Telling a feature-film-length “Hannah Montana” story

In telling a feature-film-length “Hannah Montana” story, the producers wanted to find a director who would knock down the confines of the sitcom walls and bring Miley/Hannah’s world to a big-screen reality. Producers Millar and Gough needed a performance-oriented director with the breadth of experience to take the film’s wide range of music, comedy and drama and craft a simple, genuine story of a teenage girl searching for her true self.

“If you look at Peter Chelsom’s films, all the ingredients for this movie are in those movies—comedy, family, melody and emotion.
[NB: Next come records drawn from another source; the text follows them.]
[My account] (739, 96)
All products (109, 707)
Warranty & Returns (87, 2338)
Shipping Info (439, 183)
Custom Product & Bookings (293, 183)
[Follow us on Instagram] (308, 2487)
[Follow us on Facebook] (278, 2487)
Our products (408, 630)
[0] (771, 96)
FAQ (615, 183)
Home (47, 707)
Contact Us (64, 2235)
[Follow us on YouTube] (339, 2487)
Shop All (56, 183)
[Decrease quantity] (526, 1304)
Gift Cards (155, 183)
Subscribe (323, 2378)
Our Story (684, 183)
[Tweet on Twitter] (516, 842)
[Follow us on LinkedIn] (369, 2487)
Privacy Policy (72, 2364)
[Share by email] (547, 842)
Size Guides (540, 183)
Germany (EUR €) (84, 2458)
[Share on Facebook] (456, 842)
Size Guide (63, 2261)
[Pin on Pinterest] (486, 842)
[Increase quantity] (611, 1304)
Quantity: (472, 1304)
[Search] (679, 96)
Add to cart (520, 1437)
Peter covers the gamut in his films,” says Gough. “Peter always gets the performance, it always comes first, and we needed a director to take most of these kids through their first film, especially Miley. Peter was an actor for 10 years working with The Royal Shakespeare Company, The Royal National Theatre and in TV and film, so to have a director who can actually speak to the actors and bring a range of vision and an experienced hand is exactly what we wanted.”
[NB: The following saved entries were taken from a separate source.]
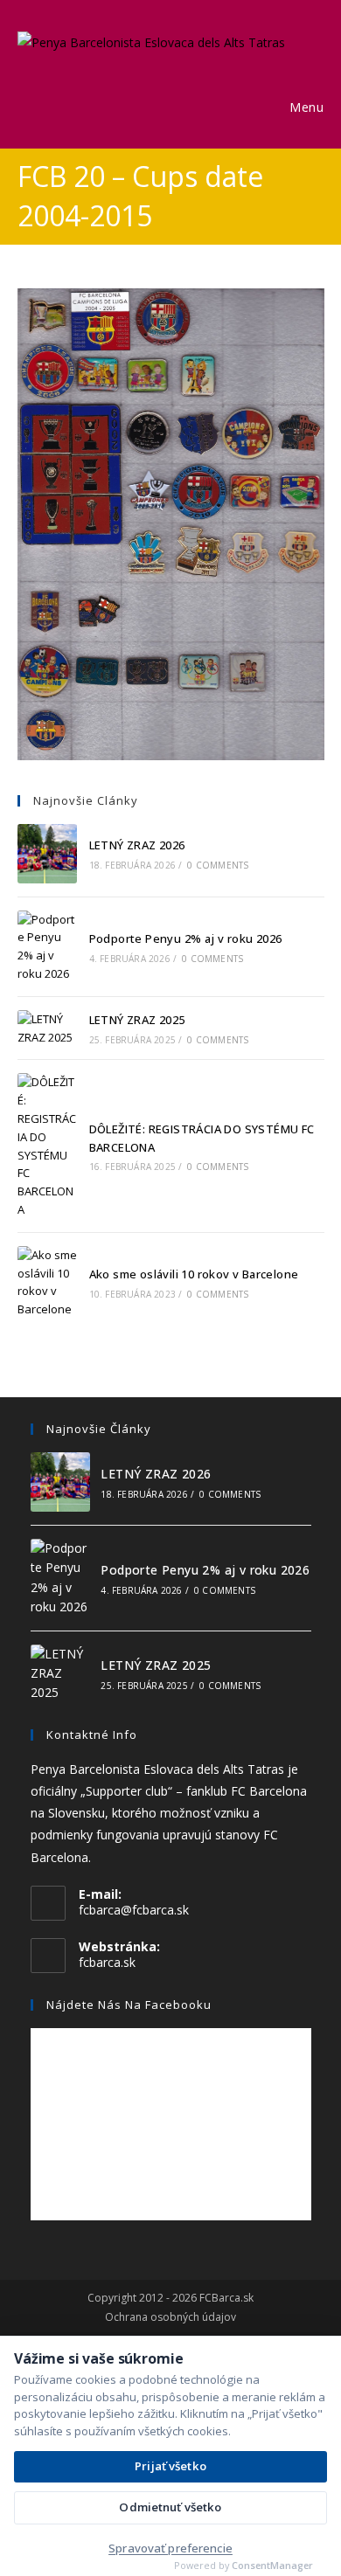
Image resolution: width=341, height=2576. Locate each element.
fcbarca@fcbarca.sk (134, 1909)
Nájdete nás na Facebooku (129, 2004)
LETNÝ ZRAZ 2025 (137, 1020)
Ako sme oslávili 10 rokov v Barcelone (194, 1274)
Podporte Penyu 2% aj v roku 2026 (185, 938)
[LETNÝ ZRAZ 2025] (47, 1028)
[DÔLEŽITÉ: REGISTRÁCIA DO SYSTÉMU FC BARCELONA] (47, 1145)
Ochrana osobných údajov (170, 2317)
In addition to his strengths as a visualist and performance-oriented director, Chelsom also brought a couple of other highly desirable attributes, including a complete lack of knowledge about the secret pop-star sensation.

“He had never heard of Hannah Montana, which made it even better because we wanted fresh eyes on the material,” says Millar. “We wanted the script to work without knowledge of the show or the characters, and it did. After Peter became involved, of course, he became completely engrossed in watching all the episodes and became a Hannah expert.”

“This film reminded me of the Disney films of the ’60s that felt like real five-course meals the whole family could go and enjoy,” says Chelsom. “Disney let me make the film I wanted. Now a film about Hannah Montana is going to have certain elements—shopping, partying, music—but we really worked hard to incorporate a lot of substance in it, to make it genuinely a family movie with range, with a richness and beauty that reminds people of those classic Disney family films.”